On June 25, Stedelijk Museum announced that the Dutch Restitutions Committee had issued binding advice regarding the restitution of Matisse’s “Odalisque” (1920/21) to Albert Stern’s legal heirs. The committee concluded, “it is sufficiently plausible that the sale of the painting was connected to the measures taken by the occupying forces against Jewish members of the population and arose from a desire for self-preservation.”
The Commission for Looted Art in Europe represented Stern’s heirs. The organization said that the investigation it conducted “conclusively demonstrated that the family was subjected to persecution from 1933 onwards, first in Germany where they lived and then from 1937 in the Netherlands where they had fled and where they were gradually stripped of their possessions and their livelihood. They made several unsuccessful efforts to escape and eventually were forced to sell their remaining possessions to try to survive.”

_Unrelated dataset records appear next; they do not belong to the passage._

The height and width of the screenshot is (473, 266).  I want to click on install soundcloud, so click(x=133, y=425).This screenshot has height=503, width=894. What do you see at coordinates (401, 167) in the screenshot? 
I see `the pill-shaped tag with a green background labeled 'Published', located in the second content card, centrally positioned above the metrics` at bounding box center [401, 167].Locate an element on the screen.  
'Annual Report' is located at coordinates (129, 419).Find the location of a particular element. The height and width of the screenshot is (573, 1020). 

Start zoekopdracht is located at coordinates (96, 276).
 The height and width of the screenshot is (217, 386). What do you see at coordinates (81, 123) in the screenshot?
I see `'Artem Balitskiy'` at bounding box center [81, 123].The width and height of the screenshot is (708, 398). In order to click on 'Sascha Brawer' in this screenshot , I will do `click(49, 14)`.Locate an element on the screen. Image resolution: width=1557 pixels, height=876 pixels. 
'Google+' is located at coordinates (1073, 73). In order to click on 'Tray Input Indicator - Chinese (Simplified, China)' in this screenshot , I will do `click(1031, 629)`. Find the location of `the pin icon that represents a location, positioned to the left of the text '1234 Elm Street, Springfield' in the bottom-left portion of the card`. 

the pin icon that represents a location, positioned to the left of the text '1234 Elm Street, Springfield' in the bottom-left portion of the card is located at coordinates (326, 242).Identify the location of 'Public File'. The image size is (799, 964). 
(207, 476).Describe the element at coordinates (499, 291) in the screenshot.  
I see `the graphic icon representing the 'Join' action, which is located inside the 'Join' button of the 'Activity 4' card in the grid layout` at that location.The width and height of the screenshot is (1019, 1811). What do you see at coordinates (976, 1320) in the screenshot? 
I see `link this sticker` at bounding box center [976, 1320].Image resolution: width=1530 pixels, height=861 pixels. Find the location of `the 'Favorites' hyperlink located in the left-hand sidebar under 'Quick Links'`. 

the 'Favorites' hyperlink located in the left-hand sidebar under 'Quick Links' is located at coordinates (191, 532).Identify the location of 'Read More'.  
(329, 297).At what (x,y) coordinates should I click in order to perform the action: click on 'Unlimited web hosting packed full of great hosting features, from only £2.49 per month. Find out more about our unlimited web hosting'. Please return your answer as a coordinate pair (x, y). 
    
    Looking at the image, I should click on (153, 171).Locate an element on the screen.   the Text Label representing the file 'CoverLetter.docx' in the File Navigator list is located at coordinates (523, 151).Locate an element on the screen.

Before the Nazis came to power, Stern had a highly successful career as a textile manufacturer in Germany, particularly in retail sales and the export of ready-to-wear women’s clothing.
Before their marriage, Albert’s wife Marie had studied art and painting and was in charge of the couple’s modern and contemporary art collection.
According to the statement from the Commission for Looted Art in Europe, the Nazis took Stern’s business, its building, the family’s home, their possessions, and most of their assets, forcing him and his family into exile. The Matisse painting was sold to the Stedelijk Museum as part of the family’s final attempts to escape Europe in 1941.
Since then, “Odalisque” had been part of the Stedelijk Museum’s collection, owned by the Municipality of the City of Amsterdam.
The museum stated that Stern and his family suffered persecution due to their Jewish background, and they were “gradually stripped of their possessions and means of livelihood.” The family, formerly living in Berlin, relocated to the Netherlands between 1936 and 1937.
Albert Stern and his wife were eventually sent to separate concentration camps. Albert passed away in January 1945 at Laufen. Marie survived and immigrated to the United Kingdom following World War II.
“The return of the Matisse is a moving and overwhelming moment for us all,” the Stern heirs said in a statement, calling the decision “symbolic justice” for Albert. “Our grandparents loved art and music and theater, it was the center of their lives. In the few years we had with our grandmother after the war, she transmitted that love to us, and it has enriched our lives ever since.”
Rein Wolfs, director of the Stedelijk Museum Amsterdam, stated in a press release that questions about the Matisse painting’s ownership had arisen following the museum’s research on its collection during the war period in 2013. He described the restitution as a positive advancement.